### TASK PROMPT
Could the data underneath be repeated exactly, in full?

### MATERIAL PROVIDED
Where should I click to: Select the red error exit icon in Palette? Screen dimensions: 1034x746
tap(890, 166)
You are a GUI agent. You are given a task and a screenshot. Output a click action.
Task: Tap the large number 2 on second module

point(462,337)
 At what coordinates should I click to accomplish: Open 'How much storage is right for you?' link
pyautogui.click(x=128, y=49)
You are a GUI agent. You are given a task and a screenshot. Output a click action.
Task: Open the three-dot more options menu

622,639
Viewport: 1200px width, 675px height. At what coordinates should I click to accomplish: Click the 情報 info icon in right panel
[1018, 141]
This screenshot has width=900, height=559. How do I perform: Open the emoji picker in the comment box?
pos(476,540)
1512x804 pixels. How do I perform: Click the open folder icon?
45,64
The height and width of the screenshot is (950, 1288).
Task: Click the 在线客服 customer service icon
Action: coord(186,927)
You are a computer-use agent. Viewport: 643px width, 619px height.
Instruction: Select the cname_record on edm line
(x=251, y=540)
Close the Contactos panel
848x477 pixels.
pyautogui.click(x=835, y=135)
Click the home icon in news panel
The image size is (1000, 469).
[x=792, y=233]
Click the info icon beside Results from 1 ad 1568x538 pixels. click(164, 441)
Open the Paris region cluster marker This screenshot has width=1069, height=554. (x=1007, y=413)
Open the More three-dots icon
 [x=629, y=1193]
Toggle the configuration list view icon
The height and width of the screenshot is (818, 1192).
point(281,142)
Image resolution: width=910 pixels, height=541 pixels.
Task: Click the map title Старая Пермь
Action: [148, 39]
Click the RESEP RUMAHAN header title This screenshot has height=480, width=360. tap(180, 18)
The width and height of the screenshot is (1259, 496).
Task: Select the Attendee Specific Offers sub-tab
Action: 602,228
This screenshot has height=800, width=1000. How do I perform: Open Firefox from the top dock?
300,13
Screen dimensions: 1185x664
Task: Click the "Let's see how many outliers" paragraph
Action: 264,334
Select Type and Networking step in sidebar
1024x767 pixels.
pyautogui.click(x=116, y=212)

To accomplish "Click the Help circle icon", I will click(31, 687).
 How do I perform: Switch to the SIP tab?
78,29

### SOLUTION TO THIS PROBLEM
Where should I click to: Select the red error exit icon in Palette? Screen dimensions: 1034x746
tap(890, 166)
You are a GUI agent. You are given a task and a screenshot. Output a click action.
Task: Tap the large number 2 on second module

point(462,337)
 At what coordinates should I click to accomplish: Open 'How much storage is right for you?' link
pyautogui.click(x=128, y=49)
You are a GUI agent. You are given a task and a screenshot. Output a click action.
Task: Open the three-dot more options menu

622,639
Viewport: 1200px width, 675px height. At what coordinates should I click to accomplish: Click the 情報 info icon in right panel
[1018, 141]
This screenshot has width=900, height=559. How do I perform: Open the emoji picker in the comment box?
pos(476,540)
1512x804 pixels. How do I perform: Click the open folder icon?
45,64
The height and width of the screenshot is (950, 1288).
Task: Click the 在线客服 customer service icon
Action: coord(186,927)
You are a computer-use agent. Viewport: 643px width, 619px height.
Instruction: Select the cname_record on edm line
(x=251, y=540)
Close the Contactos panel
848x477 pixels.
pyautogui.click(x=835, y=135)
Click the home icon in news panel
The image size is (1000, 469).
[x=792, y=233]
Click the info icon beside Results from 1 ad 1568x538 pixels. click(164, 441)
Open the Paris region cluster marker This screenshot has width=1069, height=554. (x=1007, y=413)
Open the More three-dots icon
 [x=629, y=1193]
Toggle the configuration list view icon
The height and width of the screenshot is (818, 1192).
point(281,142)
Image resolution: width=910 pixels, height=541 pixels.
Task: Click the map title Старая Пермь
Action: [148, 39]
Click the RESEP RUMAHAN header title This screenshot has height=480, width=360. tap(180, 18)
The width and height of the screenshot is (1259, 496).
Task: Select the Attendee Specific Offers sub-tab
Action: 602,228
This screenshot has height=800, width=1000. How do I perform: Open Firefox from the top dock?
300,13
Screen dimensions: 1185x664
Task: Click the "Let's see how many outliers" paragraph
Action: 264,334
Select Type and Networking step in sidebar
1024x767 pixels.
pyautogui.click(x=116, y=212)

To accomplish "Click the Help circle icon", I will click(31, 687).
 How do I perform: Switch to the SIP tab?
78,29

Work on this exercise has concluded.